O diálogo entre islão e cristianismo
é difícil de tratar, atendendo às diferentes abordagens e perspectivas com que
pode ser exposto e aos interesses a elas implícitas e às diferentes sociologias
e antropologias subjacentes a cada cultura. Um outro factor dificultador do
diálogo vem da estratégia humana de argumentação, uma argumentação para ter
razão, e que para defender uma posição como verdadeira tende a declarar a outra
como falsa. Este extremismo tem sido acentuado especialmente a partir do
iluminismo sob o manto do espírito crítico e cientista.

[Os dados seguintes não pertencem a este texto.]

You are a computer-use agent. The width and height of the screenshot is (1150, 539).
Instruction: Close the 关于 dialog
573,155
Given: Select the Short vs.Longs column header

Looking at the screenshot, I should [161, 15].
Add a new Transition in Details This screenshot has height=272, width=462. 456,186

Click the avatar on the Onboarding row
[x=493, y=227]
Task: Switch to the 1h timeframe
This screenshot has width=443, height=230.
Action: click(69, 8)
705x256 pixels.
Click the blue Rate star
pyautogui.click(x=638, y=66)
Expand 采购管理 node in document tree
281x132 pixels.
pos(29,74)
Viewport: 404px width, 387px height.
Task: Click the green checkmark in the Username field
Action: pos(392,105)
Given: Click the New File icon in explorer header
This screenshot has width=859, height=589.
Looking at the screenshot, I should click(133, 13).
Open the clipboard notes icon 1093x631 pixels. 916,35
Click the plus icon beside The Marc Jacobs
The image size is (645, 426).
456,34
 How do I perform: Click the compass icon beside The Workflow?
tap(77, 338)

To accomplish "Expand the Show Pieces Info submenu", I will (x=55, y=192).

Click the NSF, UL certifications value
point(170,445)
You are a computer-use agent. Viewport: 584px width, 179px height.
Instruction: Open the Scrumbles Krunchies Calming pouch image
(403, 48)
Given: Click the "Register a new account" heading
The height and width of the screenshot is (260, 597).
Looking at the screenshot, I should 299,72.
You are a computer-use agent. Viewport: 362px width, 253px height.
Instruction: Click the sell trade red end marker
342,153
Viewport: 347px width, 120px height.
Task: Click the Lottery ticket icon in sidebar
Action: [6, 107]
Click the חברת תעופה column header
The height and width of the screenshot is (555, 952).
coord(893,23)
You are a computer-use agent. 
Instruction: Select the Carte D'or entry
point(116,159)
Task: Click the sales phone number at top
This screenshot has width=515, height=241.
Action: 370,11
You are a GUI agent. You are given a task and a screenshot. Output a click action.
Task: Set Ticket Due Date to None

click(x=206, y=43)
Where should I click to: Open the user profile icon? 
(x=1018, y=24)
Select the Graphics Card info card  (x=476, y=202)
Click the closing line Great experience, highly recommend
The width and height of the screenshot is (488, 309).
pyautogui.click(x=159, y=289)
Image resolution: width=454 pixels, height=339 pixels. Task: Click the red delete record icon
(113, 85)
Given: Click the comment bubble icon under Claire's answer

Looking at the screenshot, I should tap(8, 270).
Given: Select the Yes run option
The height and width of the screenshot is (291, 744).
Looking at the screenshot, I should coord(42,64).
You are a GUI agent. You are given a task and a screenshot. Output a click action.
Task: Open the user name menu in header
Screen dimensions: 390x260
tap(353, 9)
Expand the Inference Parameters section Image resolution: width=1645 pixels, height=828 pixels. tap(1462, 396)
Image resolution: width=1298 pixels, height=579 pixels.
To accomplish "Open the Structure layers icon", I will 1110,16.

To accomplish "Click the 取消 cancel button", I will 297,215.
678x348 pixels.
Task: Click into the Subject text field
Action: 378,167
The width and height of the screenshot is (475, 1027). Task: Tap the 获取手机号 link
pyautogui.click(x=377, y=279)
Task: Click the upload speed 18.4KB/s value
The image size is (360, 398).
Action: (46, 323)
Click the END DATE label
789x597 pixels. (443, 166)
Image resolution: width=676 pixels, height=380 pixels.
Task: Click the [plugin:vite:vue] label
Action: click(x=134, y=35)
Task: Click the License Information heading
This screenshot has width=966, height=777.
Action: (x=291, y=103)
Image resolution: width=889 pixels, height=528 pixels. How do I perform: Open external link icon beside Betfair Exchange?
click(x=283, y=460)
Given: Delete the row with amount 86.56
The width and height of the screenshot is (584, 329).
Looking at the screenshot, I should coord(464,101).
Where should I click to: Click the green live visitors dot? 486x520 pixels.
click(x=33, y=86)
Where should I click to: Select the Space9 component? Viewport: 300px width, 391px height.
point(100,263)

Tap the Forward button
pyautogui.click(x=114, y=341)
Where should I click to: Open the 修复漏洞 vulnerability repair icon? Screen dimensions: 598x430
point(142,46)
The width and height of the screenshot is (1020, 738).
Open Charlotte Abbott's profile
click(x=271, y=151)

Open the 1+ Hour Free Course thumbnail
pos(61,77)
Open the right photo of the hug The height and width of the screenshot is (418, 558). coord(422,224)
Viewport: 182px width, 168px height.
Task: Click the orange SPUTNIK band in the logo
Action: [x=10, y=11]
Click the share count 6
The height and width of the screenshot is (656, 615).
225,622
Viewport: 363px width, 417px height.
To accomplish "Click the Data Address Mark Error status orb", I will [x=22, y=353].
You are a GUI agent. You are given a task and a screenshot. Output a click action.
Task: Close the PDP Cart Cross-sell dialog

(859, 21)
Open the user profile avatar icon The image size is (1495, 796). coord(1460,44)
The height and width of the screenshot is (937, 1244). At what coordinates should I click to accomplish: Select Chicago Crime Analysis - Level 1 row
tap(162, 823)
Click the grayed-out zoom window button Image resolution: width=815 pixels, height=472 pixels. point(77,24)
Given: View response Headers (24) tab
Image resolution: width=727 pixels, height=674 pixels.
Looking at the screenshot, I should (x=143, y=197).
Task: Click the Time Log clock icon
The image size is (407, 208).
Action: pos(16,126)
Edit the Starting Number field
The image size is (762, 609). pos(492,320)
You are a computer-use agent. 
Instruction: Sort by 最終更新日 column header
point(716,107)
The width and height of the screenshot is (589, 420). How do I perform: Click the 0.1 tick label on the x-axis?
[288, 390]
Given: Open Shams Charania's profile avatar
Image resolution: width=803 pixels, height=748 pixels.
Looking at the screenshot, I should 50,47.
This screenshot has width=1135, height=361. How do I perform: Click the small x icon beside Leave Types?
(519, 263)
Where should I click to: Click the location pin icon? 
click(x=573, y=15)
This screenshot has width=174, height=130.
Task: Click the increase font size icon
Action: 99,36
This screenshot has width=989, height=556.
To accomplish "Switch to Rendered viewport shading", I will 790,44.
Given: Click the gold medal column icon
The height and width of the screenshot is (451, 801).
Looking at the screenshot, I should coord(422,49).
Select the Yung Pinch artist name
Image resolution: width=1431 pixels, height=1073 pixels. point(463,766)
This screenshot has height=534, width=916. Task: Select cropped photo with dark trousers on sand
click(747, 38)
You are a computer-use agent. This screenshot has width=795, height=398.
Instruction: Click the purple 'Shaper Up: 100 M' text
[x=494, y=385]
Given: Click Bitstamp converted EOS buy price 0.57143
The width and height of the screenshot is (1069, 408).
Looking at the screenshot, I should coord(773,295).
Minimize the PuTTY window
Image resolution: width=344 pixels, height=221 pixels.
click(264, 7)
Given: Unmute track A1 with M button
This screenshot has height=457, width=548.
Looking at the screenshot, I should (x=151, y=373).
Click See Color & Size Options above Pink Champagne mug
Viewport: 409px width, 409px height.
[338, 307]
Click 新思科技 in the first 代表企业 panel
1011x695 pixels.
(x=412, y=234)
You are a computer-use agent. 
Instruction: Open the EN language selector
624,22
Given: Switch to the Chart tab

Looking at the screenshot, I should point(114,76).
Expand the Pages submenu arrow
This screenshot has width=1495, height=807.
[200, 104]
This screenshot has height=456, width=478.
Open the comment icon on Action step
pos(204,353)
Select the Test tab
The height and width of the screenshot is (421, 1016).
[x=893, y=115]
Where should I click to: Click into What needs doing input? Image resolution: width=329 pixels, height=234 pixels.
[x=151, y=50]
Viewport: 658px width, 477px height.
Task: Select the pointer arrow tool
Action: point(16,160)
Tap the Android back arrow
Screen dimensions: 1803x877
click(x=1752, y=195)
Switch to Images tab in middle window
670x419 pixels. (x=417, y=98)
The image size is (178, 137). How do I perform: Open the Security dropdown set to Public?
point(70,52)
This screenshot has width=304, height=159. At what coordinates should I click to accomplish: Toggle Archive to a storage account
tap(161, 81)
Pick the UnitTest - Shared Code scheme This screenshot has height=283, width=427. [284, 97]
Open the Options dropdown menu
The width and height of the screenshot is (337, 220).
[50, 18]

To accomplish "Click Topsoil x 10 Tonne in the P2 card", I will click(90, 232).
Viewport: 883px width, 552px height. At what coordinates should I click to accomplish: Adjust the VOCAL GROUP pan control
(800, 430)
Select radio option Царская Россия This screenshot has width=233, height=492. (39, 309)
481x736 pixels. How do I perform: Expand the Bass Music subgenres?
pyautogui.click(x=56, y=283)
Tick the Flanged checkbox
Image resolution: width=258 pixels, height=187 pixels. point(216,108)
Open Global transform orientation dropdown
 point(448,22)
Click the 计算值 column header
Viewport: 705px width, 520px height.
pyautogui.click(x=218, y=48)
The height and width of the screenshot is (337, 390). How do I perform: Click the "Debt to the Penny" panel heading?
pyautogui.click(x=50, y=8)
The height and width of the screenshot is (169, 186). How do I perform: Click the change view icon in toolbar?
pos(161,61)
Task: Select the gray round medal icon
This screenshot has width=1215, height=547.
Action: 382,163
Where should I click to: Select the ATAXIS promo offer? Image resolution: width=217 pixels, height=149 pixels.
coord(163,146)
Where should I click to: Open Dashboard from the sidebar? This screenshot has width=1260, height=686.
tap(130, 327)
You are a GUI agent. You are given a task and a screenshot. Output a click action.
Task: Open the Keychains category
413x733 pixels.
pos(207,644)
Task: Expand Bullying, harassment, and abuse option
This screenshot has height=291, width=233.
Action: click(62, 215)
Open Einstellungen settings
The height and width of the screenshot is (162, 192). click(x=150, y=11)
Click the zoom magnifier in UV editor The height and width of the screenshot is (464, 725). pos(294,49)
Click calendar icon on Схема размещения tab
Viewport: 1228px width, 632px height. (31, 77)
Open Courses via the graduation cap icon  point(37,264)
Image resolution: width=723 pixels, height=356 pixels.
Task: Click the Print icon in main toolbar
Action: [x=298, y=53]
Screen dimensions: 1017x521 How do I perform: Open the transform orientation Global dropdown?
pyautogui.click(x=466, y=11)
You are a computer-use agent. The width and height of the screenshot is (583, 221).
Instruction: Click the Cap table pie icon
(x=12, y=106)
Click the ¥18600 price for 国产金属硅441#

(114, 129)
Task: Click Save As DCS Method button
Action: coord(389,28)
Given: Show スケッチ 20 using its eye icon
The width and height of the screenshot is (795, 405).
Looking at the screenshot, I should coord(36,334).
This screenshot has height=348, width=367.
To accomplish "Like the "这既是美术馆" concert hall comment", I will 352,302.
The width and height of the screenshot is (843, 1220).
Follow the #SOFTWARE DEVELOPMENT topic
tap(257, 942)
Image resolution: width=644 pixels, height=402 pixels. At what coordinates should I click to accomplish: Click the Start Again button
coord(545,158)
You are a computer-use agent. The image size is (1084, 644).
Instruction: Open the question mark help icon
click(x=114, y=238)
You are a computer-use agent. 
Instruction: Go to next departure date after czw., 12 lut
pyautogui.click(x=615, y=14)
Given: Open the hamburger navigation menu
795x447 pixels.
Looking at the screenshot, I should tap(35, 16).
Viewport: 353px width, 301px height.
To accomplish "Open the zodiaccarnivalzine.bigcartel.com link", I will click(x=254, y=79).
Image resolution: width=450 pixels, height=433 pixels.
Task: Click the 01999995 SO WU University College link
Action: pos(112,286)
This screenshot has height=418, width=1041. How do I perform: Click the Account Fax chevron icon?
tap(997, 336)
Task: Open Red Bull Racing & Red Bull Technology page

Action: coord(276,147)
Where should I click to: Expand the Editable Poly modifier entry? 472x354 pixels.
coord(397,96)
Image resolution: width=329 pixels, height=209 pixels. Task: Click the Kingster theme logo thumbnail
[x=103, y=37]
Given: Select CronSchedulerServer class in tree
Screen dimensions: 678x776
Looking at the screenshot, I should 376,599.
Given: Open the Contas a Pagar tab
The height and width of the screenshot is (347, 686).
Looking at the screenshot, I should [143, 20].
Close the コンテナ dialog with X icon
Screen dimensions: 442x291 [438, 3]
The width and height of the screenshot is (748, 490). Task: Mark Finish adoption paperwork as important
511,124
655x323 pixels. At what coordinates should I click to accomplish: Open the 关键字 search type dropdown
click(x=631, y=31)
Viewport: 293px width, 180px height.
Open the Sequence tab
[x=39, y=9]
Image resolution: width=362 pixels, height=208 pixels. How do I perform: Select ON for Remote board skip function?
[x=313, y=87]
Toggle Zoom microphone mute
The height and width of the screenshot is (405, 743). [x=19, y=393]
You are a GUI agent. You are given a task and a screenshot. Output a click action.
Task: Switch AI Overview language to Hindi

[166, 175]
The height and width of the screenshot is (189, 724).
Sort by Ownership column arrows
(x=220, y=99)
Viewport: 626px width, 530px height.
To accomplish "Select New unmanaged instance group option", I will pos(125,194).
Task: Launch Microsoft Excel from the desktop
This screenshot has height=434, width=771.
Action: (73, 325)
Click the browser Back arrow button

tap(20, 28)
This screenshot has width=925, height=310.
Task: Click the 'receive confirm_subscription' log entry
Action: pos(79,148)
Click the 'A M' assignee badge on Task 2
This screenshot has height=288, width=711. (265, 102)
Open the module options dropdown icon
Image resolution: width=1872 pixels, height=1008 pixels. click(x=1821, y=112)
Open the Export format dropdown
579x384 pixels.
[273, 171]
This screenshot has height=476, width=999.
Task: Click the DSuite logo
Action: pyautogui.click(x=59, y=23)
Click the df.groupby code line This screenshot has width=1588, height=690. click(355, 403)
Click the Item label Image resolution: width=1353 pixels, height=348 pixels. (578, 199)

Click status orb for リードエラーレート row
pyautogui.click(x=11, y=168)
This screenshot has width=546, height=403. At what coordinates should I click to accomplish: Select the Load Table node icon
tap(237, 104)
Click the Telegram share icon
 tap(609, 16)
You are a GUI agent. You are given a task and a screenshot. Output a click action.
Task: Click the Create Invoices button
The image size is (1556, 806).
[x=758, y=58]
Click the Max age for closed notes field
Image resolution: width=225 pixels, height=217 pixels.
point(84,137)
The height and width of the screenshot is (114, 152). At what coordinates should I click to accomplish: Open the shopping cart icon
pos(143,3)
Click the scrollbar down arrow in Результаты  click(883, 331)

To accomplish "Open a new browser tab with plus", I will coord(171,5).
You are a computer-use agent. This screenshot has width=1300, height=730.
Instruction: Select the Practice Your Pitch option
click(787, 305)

A discussão hodierna entre judeus, cristãos e muçulmanos procura partir dos
pontos que os une. O Vaticano II afirma mesmo que os muçulmanos acreditam no
mesmo Deus que judeus e cristãos. Isto embora entre as concepções de Deus haja
diferenças enormes.
Uma exegese islâmica, que desse prioridade às suras do Corão da sua
primeira fase, em que Alá era benigno, possibilitaria um diálogo autêntico.
O diálogo entre cristãos e judeus torna-se mais fácil. As diferenças não
provocam conflitos na convivência social, dado a súmula do Antigo e do Novo
Testamento se resumirem na mesma premissa “Ama a Deus e ao próximo como a ti
mesmo”. No Cristianismo, como no judaísmo, o caminho de Deus passa pelo próximo
e o próximo é o outro, o diferente. O caminho do Homem passa por Deus no
próximo e no mundo. Na prática o resumo da Bíblia é “não faças aos outros o que
não queres que te façam a ti”. Deus é o mesmo, o resto tradição.